BEGIN MATERIAL TO PROCESS

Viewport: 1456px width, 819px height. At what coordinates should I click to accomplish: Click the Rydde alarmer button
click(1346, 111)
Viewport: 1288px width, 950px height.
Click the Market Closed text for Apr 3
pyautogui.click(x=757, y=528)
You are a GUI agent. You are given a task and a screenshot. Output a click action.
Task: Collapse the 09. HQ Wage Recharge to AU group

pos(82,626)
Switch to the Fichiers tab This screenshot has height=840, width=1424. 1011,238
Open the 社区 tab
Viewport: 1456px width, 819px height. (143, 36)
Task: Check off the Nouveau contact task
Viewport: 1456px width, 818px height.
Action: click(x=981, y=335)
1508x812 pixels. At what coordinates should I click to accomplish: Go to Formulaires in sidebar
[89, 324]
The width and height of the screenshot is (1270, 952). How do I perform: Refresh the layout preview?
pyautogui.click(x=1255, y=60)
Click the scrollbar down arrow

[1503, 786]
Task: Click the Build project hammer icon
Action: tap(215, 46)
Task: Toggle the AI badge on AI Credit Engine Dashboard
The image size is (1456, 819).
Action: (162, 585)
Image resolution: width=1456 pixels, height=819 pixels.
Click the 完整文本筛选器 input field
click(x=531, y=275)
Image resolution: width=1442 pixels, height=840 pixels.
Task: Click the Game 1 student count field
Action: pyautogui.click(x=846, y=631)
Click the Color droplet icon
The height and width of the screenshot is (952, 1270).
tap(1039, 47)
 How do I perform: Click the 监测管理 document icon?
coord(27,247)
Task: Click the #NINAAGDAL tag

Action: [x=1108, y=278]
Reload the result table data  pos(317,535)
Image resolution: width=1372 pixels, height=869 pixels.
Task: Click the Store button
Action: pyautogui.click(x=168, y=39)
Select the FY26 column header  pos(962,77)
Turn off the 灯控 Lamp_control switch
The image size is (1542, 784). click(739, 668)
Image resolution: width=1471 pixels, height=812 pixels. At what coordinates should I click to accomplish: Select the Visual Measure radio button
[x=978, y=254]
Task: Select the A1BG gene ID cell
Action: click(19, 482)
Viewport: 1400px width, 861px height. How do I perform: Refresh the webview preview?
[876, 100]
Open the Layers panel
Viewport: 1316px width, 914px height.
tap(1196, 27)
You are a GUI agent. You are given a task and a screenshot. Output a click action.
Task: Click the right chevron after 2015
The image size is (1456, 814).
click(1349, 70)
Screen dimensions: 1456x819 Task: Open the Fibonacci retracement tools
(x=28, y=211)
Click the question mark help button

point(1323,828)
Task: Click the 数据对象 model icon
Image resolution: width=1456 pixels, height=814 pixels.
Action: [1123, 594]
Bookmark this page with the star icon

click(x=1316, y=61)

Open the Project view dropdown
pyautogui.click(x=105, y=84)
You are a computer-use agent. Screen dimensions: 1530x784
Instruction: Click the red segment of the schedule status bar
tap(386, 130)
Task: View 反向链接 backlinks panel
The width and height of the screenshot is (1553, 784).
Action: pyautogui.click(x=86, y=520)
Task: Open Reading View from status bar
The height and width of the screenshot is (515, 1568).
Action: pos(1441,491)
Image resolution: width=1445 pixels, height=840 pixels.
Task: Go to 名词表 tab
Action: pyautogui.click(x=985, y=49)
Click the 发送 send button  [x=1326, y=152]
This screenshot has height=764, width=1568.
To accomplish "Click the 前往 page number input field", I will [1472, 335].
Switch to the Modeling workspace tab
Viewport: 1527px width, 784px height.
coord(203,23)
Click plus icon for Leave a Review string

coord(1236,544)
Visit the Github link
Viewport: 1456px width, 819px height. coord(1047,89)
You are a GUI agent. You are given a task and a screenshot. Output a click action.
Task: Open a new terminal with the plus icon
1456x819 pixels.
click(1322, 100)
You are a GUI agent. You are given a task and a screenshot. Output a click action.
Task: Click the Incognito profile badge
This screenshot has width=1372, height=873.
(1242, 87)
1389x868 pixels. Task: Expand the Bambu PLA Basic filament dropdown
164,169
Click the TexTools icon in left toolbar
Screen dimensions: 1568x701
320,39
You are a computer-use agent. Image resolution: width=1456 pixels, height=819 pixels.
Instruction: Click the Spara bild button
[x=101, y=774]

END MATERIAL TO PROCESS

Write the entries out a second time. Match them exactly.

## WRITTEN RESPONSE
Viewport: 1456px width, 819px height. At what coordinates should I click to accomplish: Click the Rydde alarmer button
click(1346, 111)
Viewport: 1288px width, 950px height.
Click the Market Closed text for Apr 3
pyautogui.click(x=757, y=528)
You are a GUI agent. You are given a task and a screenshot. Output a click action.
Task: Collapse the 09. HQ Wage Recharge to AU group

pos(82,626)
Switch to the Fichiers tab This screenshot has height=840, width=1424. 1011,238
Open the 社区 tab
Viewport: 1456px width, 819px height. (143, 36)
Task: Check off the Nouveau contact task
Viewport: 1456px width, 818px height.
Action: click(x=981, y=335)
1508x812 pixels. At what coordinates should I click to accomplish: Go to Formulaires in sidebar
[89, 324]
The width and height of the screenshot is (1270, 952). How do I perform: Refresh the layout preview?
pyautogui.click(x=1255, y=60)
Click the scrollbar down arrow

[1503, 786]
Task: Click the Build project hammer icon
Action: tap(215, 46)
Task: Toggle the AI badge on AI Credit Engine Dashboard
The image size is (1456, 819).
Action: (162, 585)
Image resolution: width=1456 pixels, height=819 pixels.
Click the 完整文本筛选器 input field
click(x=531, y=275)
Image resolution: width=1442 pixels, height=840 pixels.
Task: Click the Game 1 student count field
Action: pyautogui.click(x=846, y=631)
Click the Color droplet icon
The height and width of the screenshot is (952, 1270).
tap(1039, 47)
 How do I perform: Click the 监测管理 document icon?
coord(27,247)
Task: Click the #NINAAGDAL tag

Action: [x=1108, y=278]
Reload the result table data  pos(317,535)
Image resolution: width=1372 pixels, height=869 pixels.
Task: Click the Store button
Action: pyautogui.click(x=168, y=39)
Select the FY26 column header  pos(962,77)
Turn off the 灯控 Lamp_control switch
The image size is (1542, 784). click(739, 668)
Image resolution: width=1471 pixels, height=812 pixels. At what coordinates should I click to accomplish: Select the Visual Measure radio button
[x=978, y=254]
Task: Select the A1BG gene ID cell
Action: click(19, 482)
Viewport: 1400px width, 861px height. How do I perform: Refresh the webview preview?
[876, 100]
Open the Layers panel
Viewport: 1316px width, 914px height.
tap(1196, 27)
You are a GUI agent. You are given a task and a screenshot. Output a click action.
Task: Click the right chevron after 2015
The image size is (1456, 814).
click(1349, 70)
Screen dimensions: 1456x819 Task: Open the Fibonacci retracement tools
(x=28, y=211)
Click the question mark help button

point(1323,828)
Task: Click the 数据对象 model icon
Image resolution: width=1456 pixels, height=814 pixels.
Action: [1123, 594]
Bookmark this page with the star icon

click(x=1316, y=61)

Open the Project view dropdown
pyautogui.click(x=105, y=84)
You are a computer-use agent. Screen dimensions: 1530x784
Instruction: Click the red segment of the schedule status bar
tap(386, 130)
Task: View 反向链接 backlinks panel
The width and height of the screenshot is (1553, 784).
Action: pyautogui.click(x=86, y=520)
Task: Open Reading View from status bar
The height and width of the screenshot is (515, 1568).
Action: pos(1441,491)
Image resolution: width=1445 pixels, height=840 pixels.
Task: Go to 名词表 tab
Action: pyautogui.click(x=985, y=49)
Click the 发送 send button  [x=1326, y=152]
This screenshot has height=764, width=1568.
To accomplish "Click the 前往 page number input field", I will [1472, 335].
Switch to the Modeling workspace tab
Viewport: 1527px width, 784px height.
coord(203,23)
Click plus icon for Leave a Review string

coord(1236,544)
Visit the Github link
Viewport: 1456px width, 819px height. coord(1047,89)
You are a GUI agent. You are given a task and a screenshot. Output a click action.
Task: Open a new terminal with the plus icon
1456x819 pixels.
click(1322, 100)
You are a GUI agent. You are given a task and a screenshot. Output a click action.
Task: Click the Incognito profile badge
This screenshot has width=1372, height=873.
(1242, 87)
1389x868 pixels. Task: Expand the Bambu PLA Basic filament dropdown
164,169
Click the TexTools icon in left toolbar
Screen dimensions: 1568x701
320,39
You are a computer-use agent. Image resolution: width=1456 pixels, height=819 pixels.
Instruction: Click the Spara bild button
[x=101, y=774]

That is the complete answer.